От ощущения холодной воды на лице мужчина постепенно начал пробуждаться, но даже так это заняло где-то пять или десять минут. Я даже думал –  а может пойти за второй партией холодной воды? Но это не потребовалось. Мужчина проснулся, посмотрел на меня, осмотрел себя, огляделся и спросил:
– Где я?
– Трамвайная ветвь у Уэстуэй. Вы лежали глазами к небу на рельсах.      
– И, стало быть, вы меня оттащили?
Я кивнул.
– Боже. –  Произнёс он, притрагиваясь к голове. –  Чёрт возьми. Голова раскалывается. Что случилось вообще?
– Я хотел спросить это у вас.
– Поверьте, мистер…
– Блэйк.
– Приятно познакомится. Джейкоб Чизман. –  Представился мужчина. –  Поверьте, я сам не понимаю, что произошло со мной. Я помню, как вышел из дома, чтобы сходить в лавку бакалейщика, прошёл меньше квартала и почувствовал, словно меня схватили сзади, а потом я просыпаюсь здесь, и вы стоите передо мной.

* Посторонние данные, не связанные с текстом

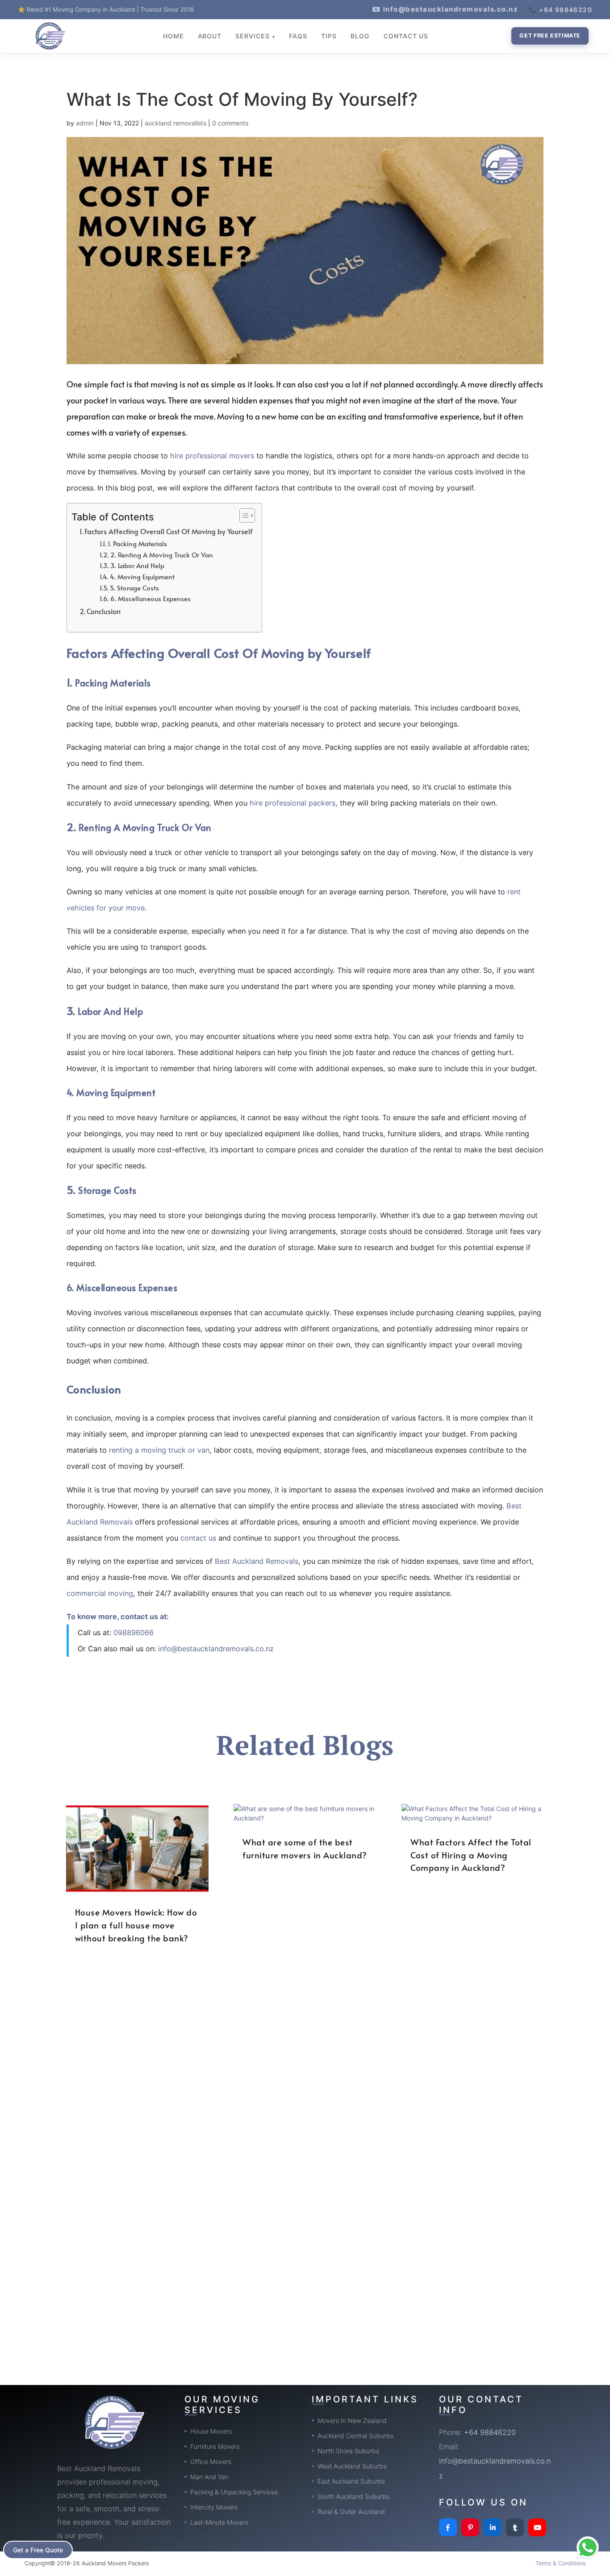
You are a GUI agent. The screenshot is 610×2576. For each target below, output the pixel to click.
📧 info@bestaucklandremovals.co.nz (445, 9)
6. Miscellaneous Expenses (150, 598)
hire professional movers (212, 455)
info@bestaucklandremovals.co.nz (216, 1648)
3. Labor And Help (137, 565)
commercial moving (100, 1593)
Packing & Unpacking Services (234, 2492)
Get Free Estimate (550, 35)
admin (85, 123)
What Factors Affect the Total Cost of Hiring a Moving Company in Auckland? (470, 1854)
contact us (198, 1537)
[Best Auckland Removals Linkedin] (492, 2527)
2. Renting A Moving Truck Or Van (161, 554)
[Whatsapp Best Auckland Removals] (587, 2547)
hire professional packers (292, 802)
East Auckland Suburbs (351, 2481)
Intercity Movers (214, 2507)
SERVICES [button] (253, 36)
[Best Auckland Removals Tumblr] (515, 2527)
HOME (173, 36)
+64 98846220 (490, 2432)
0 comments (230, 123)
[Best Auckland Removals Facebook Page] (448, 2527)
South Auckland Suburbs (353, 2496)
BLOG (360, 36)
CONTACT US (406, 36)
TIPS (329, 36)
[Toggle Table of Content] (243, 515)
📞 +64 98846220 (560, 9)
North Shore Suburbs (348, 2451)
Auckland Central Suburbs (355, 2435)
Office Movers (210, 2461)
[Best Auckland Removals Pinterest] (470, 2527)
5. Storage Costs (134, 587)
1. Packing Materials (137, 543)
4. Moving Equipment (142, 576)
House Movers (211, 2431)
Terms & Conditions (560, 2563)
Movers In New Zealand (352, 2420)
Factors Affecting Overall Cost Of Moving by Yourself (168, 531)
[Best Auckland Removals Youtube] (537, 2527)
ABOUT (210, 36)
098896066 (133, 1632)
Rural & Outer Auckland (351, 2511)
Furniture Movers (214, 2446)
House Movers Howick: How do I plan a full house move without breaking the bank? (136, 1924)
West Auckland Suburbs (352, 2466)
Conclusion (104, 611)
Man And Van (209, 2476)
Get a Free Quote (38, 2550)
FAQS (298, 36)
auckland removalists (175, 123)
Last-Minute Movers (219, 2522)
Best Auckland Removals (256, 1561)
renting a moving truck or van (159, 1450)
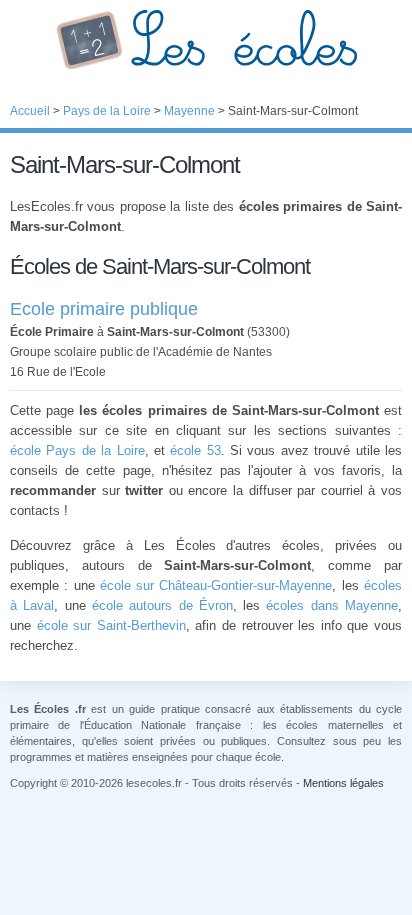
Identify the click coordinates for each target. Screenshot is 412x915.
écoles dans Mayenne (332, 605)
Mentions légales (343, 783)
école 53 (195, 450)
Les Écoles (206, 40)
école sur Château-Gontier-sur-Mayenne (216, 585)
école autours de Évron (162, 605)
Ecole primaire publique (104, 309)
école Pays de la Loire (77, 450)
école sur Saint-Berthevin (111, 625)
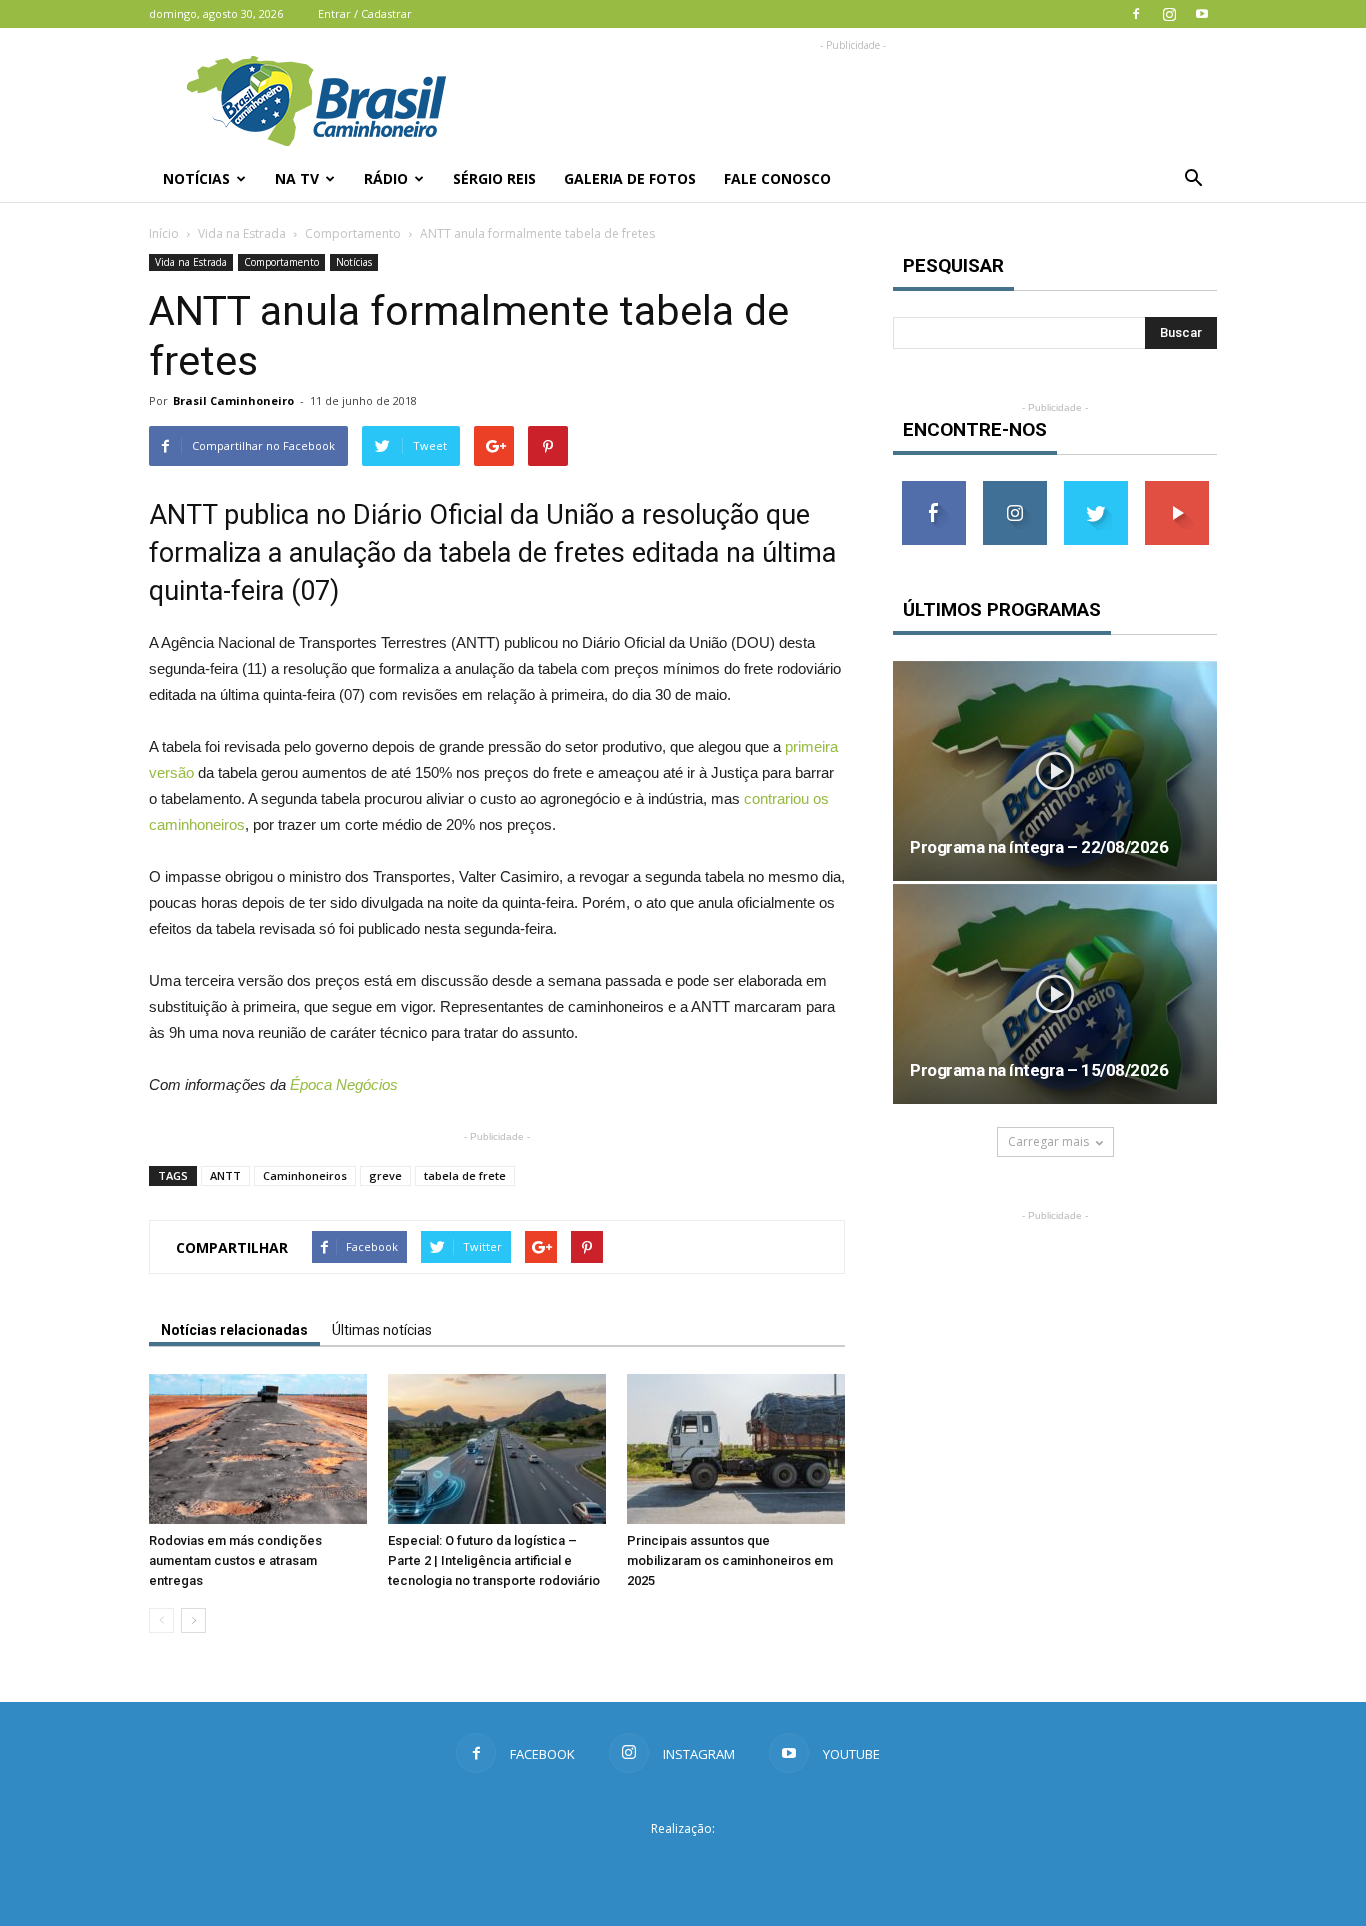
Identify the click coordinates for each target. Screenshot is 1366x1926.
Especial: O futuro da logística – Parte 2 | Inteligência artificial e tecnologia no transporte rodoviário (494, 1560)
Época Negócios (344, 1084)
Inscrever (1177, 488)
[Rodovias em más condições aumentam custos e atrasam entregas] (258, 1449)
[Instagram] (1169, 14)
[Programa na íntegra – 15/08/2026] (1055, 994)
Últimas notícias (382, 1330)
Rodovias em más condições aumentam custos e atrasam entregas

– Видимо, вас ударили по голове и оглушили.
– Но она не болит.
– А как вы себя ощущаете?
– Словно я вернулся в детство. Я так ощущал себя, когда в воскресной школе учился. Так же просыпался рано утром, а подниматься с кровати никак не хотелось.   
– То есть, вы ощущаете сонливость.
– Да. Именно это слово я и пытался подобрать. Оно просто вылетело из головы.
– Если вас кто-то схватил и каким-то образом усыпил, то, думаю, будет хорошей идеей проверить содержимое карманов.
– Вы правы, это прекрасная идея.
И мистер Чизман стал шарить по всем карманам своей одежды. Заглянул во внутренние кармашки пиджака и плаща, в брюки и жилет, но каждый раз мотал головой.
– Нет. Вроде бы, ничего не пропало. –  Он достал бумажник и проверил его, но и там его ждало облегчение. –  Всё на месте. Слава богу.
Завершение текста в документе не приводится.